Stored data:

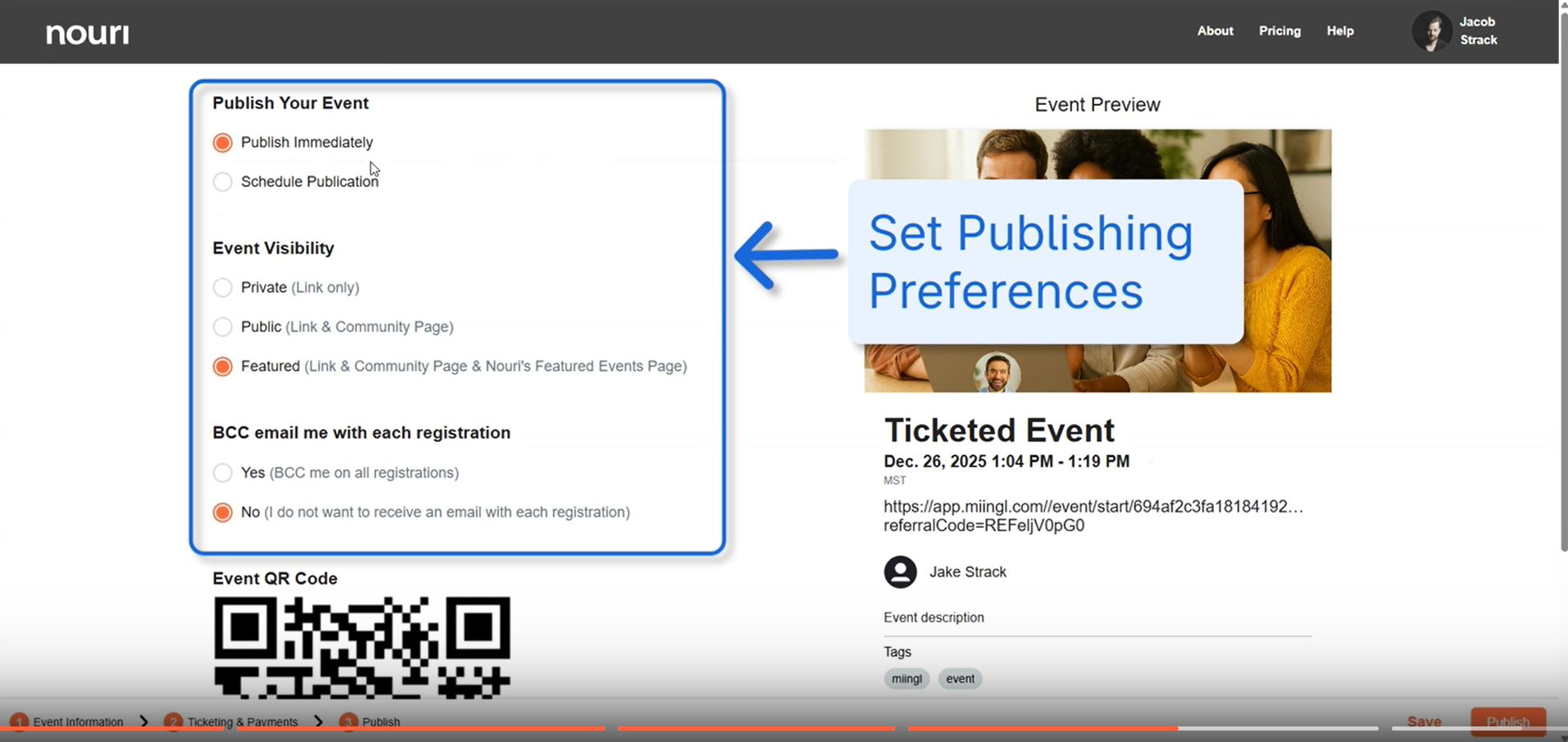The width and height of the screenshot is (1568, 742).
Task: Open the About page in header
Action: [1215, 31]
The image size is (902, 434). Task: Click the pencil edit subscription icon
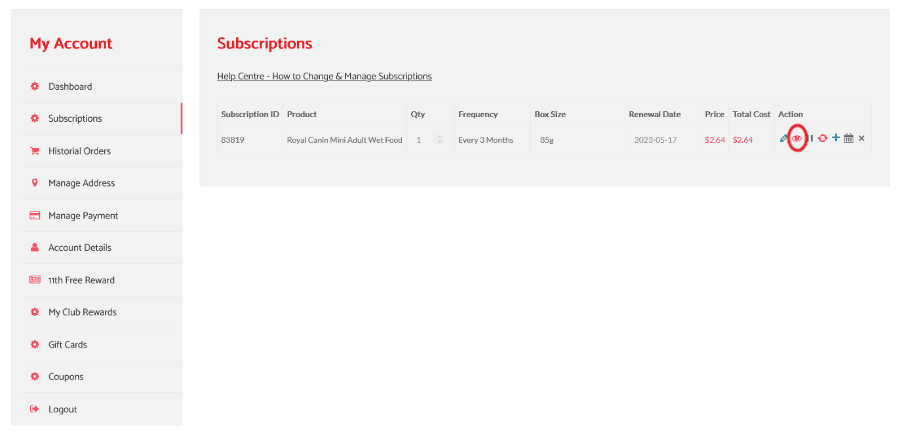(784, 139)
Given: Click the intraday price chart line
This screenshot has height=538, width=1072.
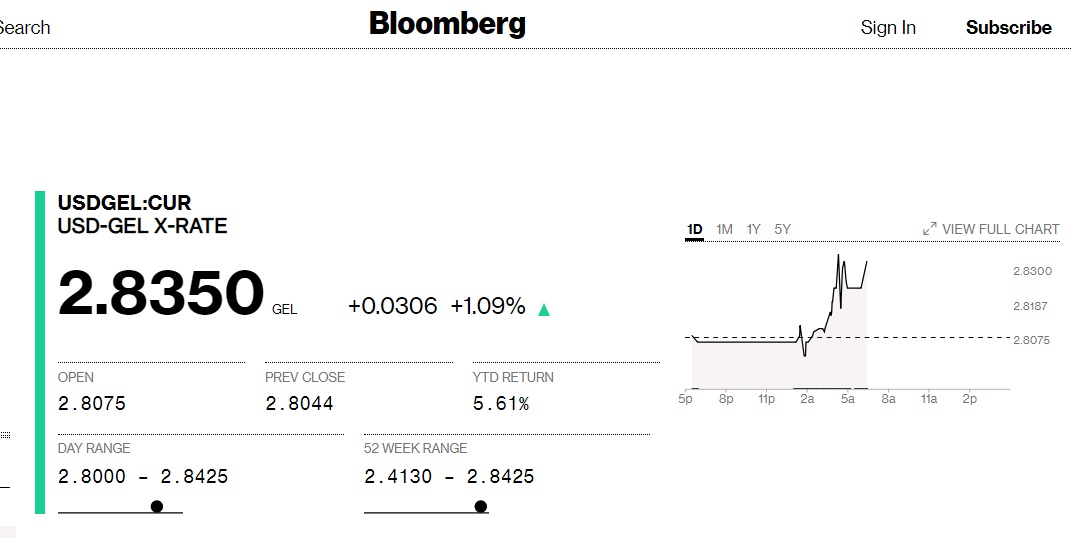Looking at the screenshot, I should pos(830,300).
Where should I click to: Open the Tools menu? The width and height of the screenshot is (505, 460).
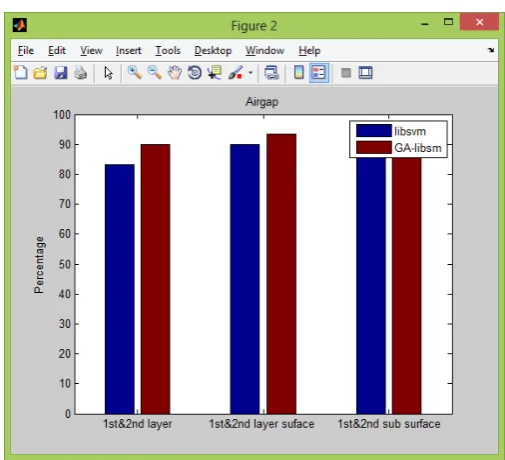168,50
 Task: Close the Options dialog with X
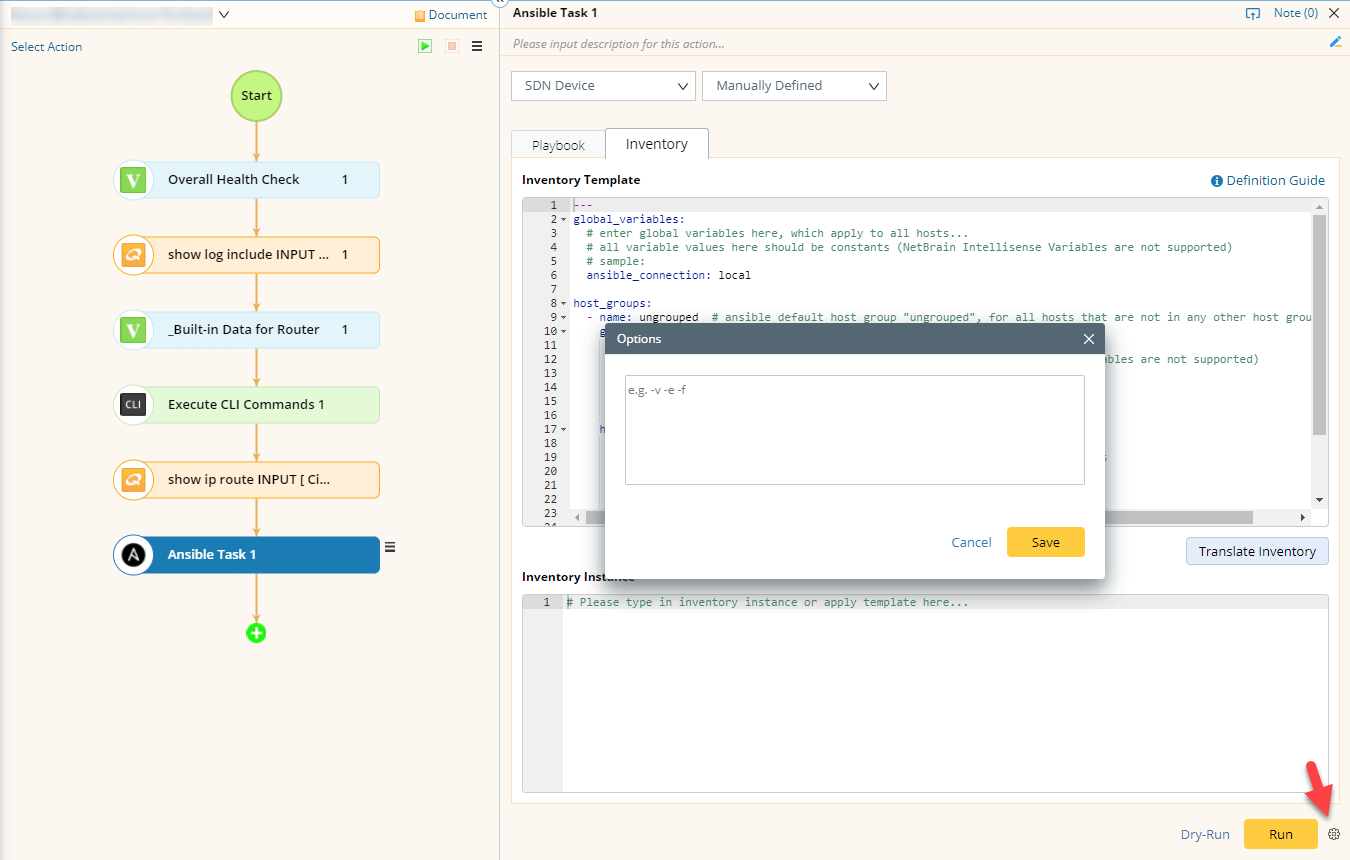pos(1089,339)
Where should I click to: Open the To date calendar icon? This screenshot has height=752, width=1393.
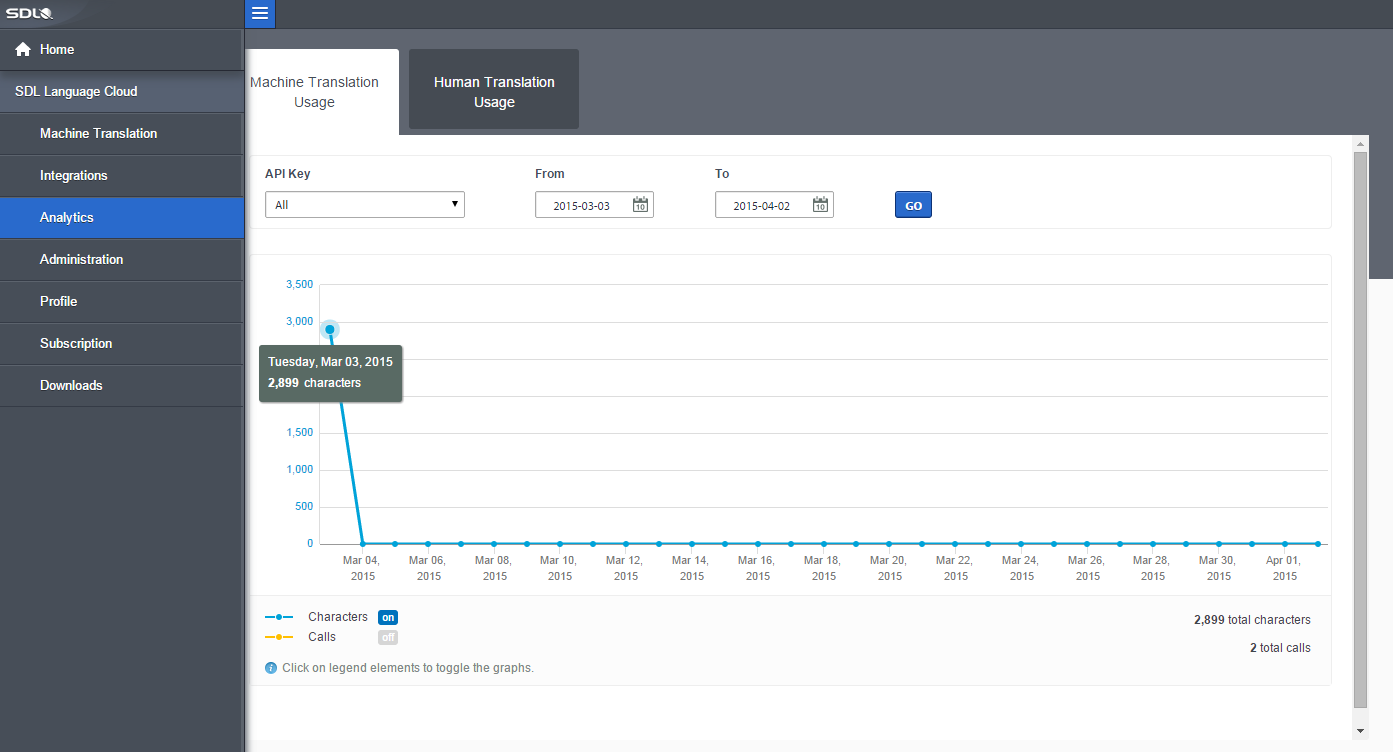[821, 205]
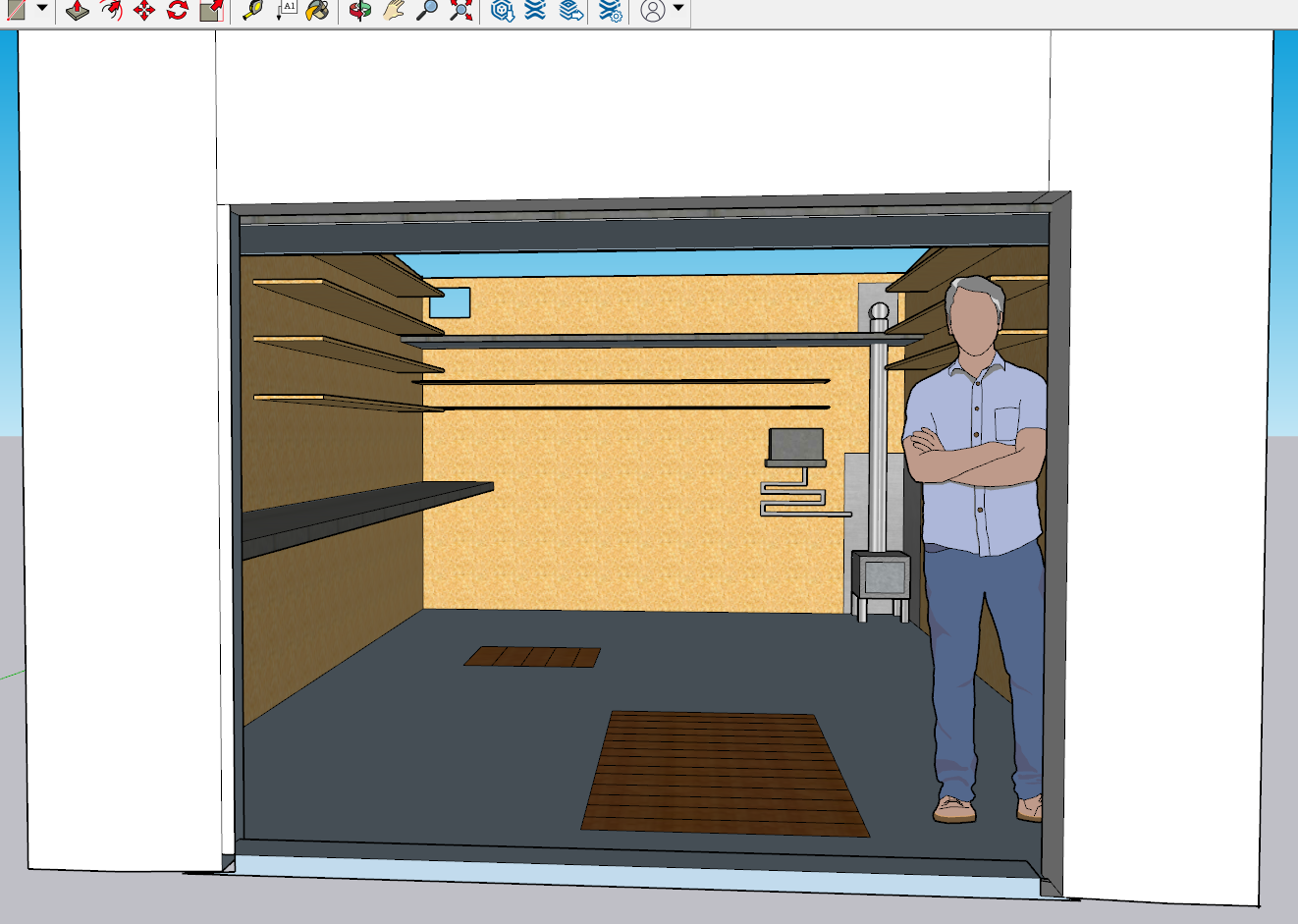Select the Push/Pull tool
Image resolution: width=1298 pixels, height=924 pixels.
pos(78,11)
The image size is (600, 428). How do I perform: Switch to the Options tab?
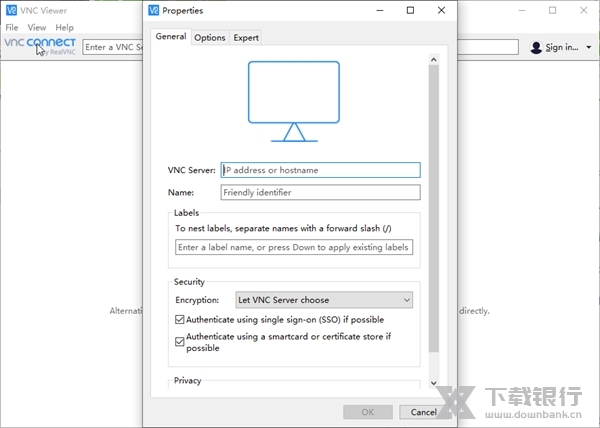(x=210, y=38)
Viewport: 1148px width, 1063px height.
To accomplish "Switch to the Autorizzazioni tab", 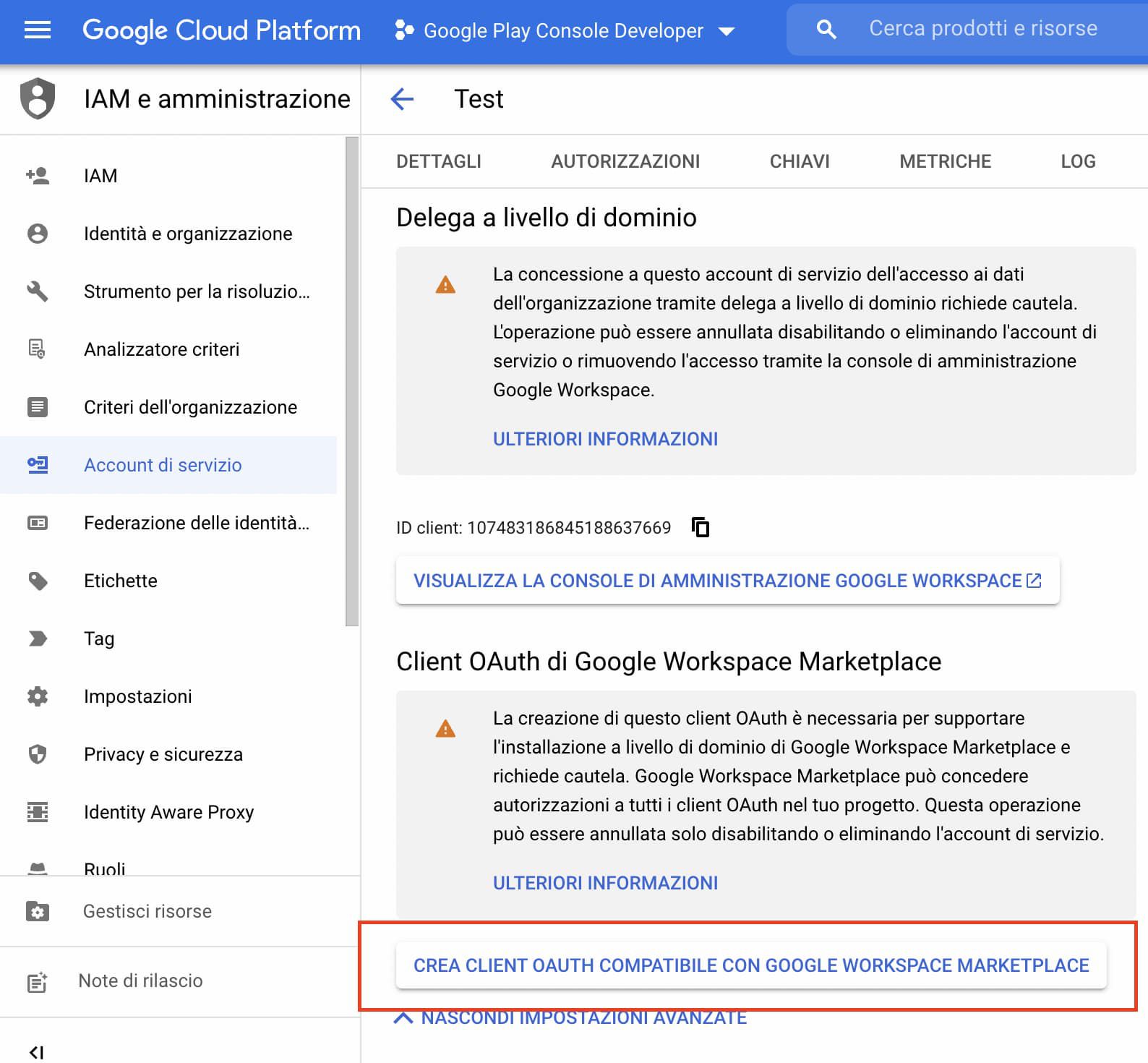I will pos(625,161).

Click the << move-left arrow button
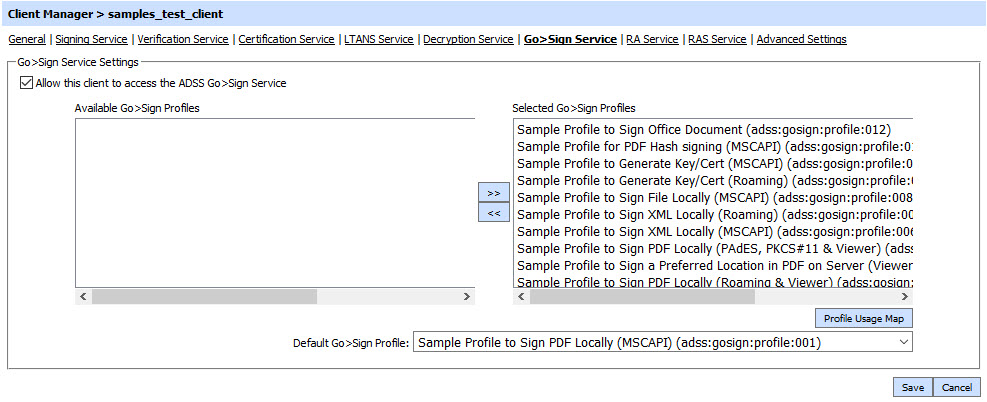click(493, 213)
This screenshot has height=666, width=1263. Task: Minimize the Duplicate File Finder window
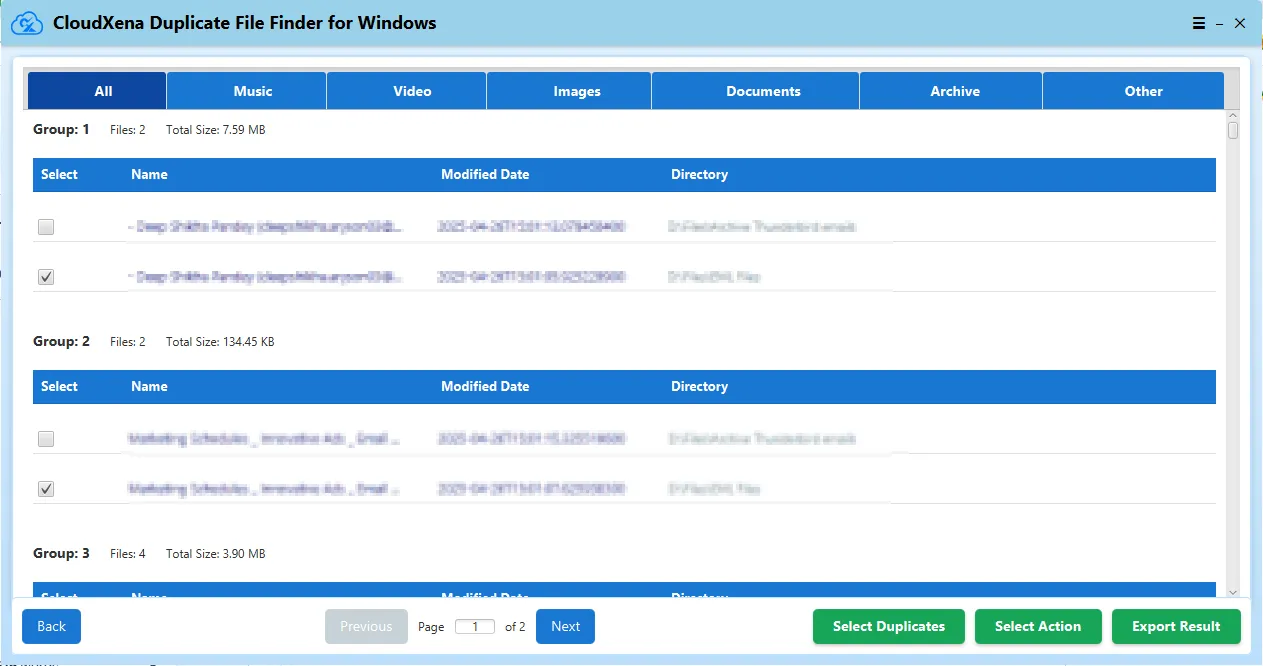[x=1220, y=24]
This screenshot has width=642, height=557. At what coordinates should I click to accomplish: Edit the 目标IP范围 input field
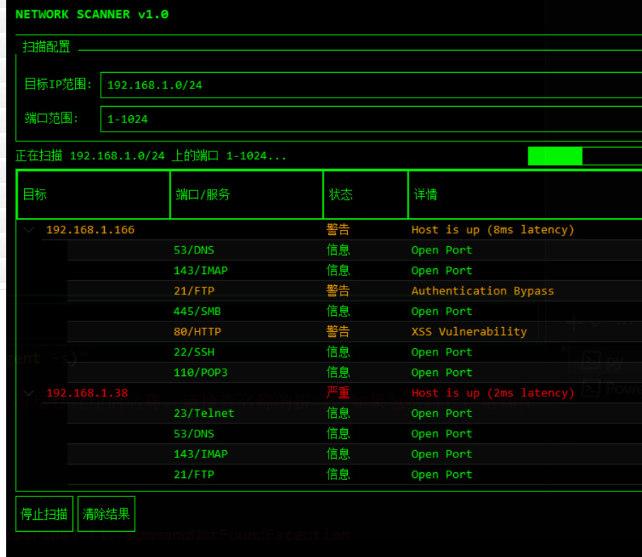pos(370,85)
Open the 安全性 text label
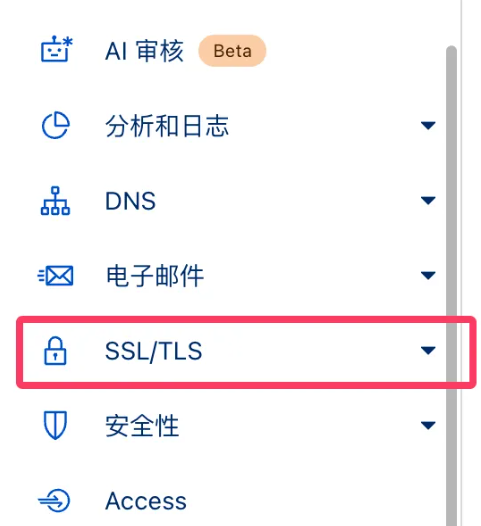 [142, 426]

Work order:
Nothing but the lines from the line containing "This screenshot has width=642, height=557." to the end of the records above should be repeated, exactly and with every picture omitted.

Written answer:
This screenshot has width=642, height=557. At what coordinates should I click to accomplish: Edit the 目标IP范围 input field
pos(370,85)
Open the 安全性 text label
 [142, 426]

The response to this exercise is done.